- Text -
______

Gespräch mit Markus Imboden, Regisseur des Films "Der Verdingbub"

(Interview zum Film DER VERDINGBUB)

KJK: Sind die Verdingkinder ein Tabuthema in der Schweiz, über das man nicht reden will?
Markus Imboden: Ich glaube eher, man dachte nicht mehr daran. Da spielt die Psychologie des Verdrängens eine große Rolle. Die Betroffenen sprechen nicht darüber, weil sie sich oft selbst die Schuld geben an dem, was mit ihnen passiert ist. Bei vergewaltigten Frauen kann man ein ähnliches Phänomen beobachten. Eigentlich ein Drama! Aber sobald die Geschichten dann publik werden, können diese Menschen über ihre schlimmen Erfahrungen frei reden. Das Thema war präsent, es gab Berichte und Geschichten früherer Verdingkinder, aber der Film hat dann alles in die Öffentlichkeit geschwemmt.

Wie waren die Reaktionen?
Sehr offen und direkt. Nach der Vorstellung zeigen sich die Zuschauer empört, nicht über den Film, sondern über die Ereignisse. Interessanterweise ziehen die Leute den Bogen zur Gegenwart, zum Sozialwesen von heute. Da gibt es auch noch Menschen zweiter und dritter Klasse. Viele bemängeln, dass Behörden immer noch den alleinerziehenden Frauen die Kinder wegnehmen. Und die Verdingkinder sind erleichtert, dass der Film ihnen eine Plattform gibt. Sie haben oft viel Schlimmeres erlebt.

Hatten Sie bei den Recherchen Kontakt zu den Verdingkindern?
Erst bei den Dreharbeiten. Ich wollte mich nicht zu stark beeinflussen lassen und muss erst einmal mit einer Geschichte und dem Film umgehen. Für mich handelt "Der Verdingbub" weniger von der Vergangenheit als von unserer Zeit, über das lange Schweigen und darüber, dass man wie die Hauptfigur seinen Traum verfolgen und seine Leidenschaft leben soll. Dann kann man auch weg aus schlimmen Situationen.

Gibt es eine Moral in Ihrem Film?

______

- Vorliegendes Material -
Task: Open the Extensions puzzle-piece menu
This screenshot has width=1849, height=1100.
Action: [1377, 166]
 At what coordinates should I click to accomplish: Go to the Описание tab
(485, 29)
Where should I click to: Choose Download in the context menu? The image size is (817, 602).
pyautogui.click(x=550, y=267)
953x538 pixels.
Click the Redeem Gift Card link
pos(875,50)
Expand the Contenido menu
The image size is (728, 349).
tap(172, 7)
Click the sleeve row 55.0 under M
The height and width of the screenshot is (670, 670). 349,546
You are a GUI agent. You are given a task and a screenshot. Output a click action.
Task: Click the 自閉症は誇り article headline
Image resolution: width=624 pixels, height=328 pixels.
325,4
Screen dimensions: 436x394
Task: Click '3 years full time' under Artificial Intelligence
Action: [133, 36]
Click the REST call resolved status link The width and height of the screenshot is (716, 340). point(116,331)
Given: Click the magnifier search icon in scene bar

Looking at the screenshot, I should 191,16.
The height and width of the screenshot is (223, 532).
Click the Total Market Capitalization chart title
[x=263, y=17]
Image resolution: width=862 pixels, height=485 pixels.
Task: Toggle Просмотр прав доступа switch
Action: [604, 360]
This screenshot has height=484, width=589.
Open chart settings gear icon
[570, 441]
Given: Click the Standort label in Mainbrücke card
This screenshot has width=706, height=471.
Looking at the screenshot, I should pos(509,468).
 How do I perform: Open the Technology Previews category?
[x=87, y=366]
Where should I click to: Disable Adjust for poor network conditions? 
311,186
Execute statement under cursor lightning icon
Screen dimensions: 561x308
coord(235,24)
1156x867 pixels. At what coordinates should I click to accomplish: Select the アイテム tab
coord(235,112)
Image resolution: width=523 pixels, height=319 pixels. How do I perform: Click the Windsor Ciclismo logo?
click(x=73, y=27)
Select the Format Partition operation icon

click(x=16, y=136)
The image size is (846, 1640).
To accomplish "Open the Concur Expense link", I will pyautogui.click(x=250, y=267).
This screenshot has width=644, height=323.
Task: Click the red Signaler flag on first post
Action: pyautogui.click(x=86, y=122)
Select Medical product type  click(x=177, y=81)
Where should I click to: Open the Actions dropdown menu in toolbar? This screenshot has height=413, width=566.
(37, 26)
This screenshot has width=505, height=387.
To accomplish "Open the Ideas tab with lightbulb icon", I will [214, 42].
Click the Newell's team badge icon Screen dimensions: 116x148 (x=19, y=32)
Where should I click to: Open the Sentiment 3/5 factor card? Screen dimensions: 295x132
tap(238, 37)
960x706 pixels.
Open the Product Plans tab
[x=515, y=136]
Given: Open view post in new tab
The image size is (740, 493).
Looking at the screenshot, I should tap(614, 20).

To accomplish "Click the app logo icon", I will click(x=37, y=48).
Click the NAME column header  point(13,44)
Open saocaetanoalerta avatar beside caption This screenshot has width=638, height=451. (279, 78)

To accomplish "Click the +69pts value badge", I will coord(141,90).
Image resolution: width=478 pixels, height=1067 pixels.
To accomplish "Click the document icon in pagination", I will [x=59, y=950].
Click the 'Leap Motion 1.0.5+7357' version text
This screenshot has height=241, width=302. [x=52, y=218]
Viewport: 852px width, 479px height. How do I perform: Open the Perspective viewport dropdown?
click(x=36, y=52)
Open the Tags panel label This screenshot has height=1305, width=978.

______

- Arbeitsaufträge -
1 – Schreibe den Abschnitt des Interviews, der mit „Gespräch mit Markus“ beginnt und nach „die Öffentlichkeit geschwemmt.“ endet, noch einmal ab. Ersetze dabei „Drama“ durch „Trauerspiel“.
2 – Nenne alle Fragen, die Markus Imboden im Interview gestellt werden, im Wortlaut.

- Lösungen -
1 –
Gespräch mit Markus Imboden, Regisseur des Films "Der Verdingbub"

(Interview zum Film DER VERDINGBUB)

KJK: Sind die Verdingkinder ein Tabuthema in der Schweiz, über das man nicht reden will?
Markus Imboden: Ich glaube eher, man dachte nicht mehr daran. Da spielt die Psychologie des Verdrängens eine große Rolle. Die Betroffenen sprechen nicht darüber, weil sie sich oft selbst die Schuld geben an dem, was mit ihnen passiert ist. Bei vergewaltigten Frauen kann man ein ähnliches Phänomen beobachten. Eigentlich ein Trauerspiel! Aber sobald die Geschichten dann publik werden, können diese Menschen über ihre schlimmen Erfahrungen frei reden. Das Thema war präsent, es gab Berichte und Geschichten früherer Verdingkinder, aber der Film hat dann alles in die Öffentlichkeit geschwemmt.

2 –
1. Sind die Verdingkinder ein Tabuthema in der Schweiz, über das man nicht reden will?
2. Wie waren die Reaktionen?
3. Hatten Sie bei den Recherchen Kontakt zu den Verdingkindern?
4. Gibt es eine Moral in Ihrem Film?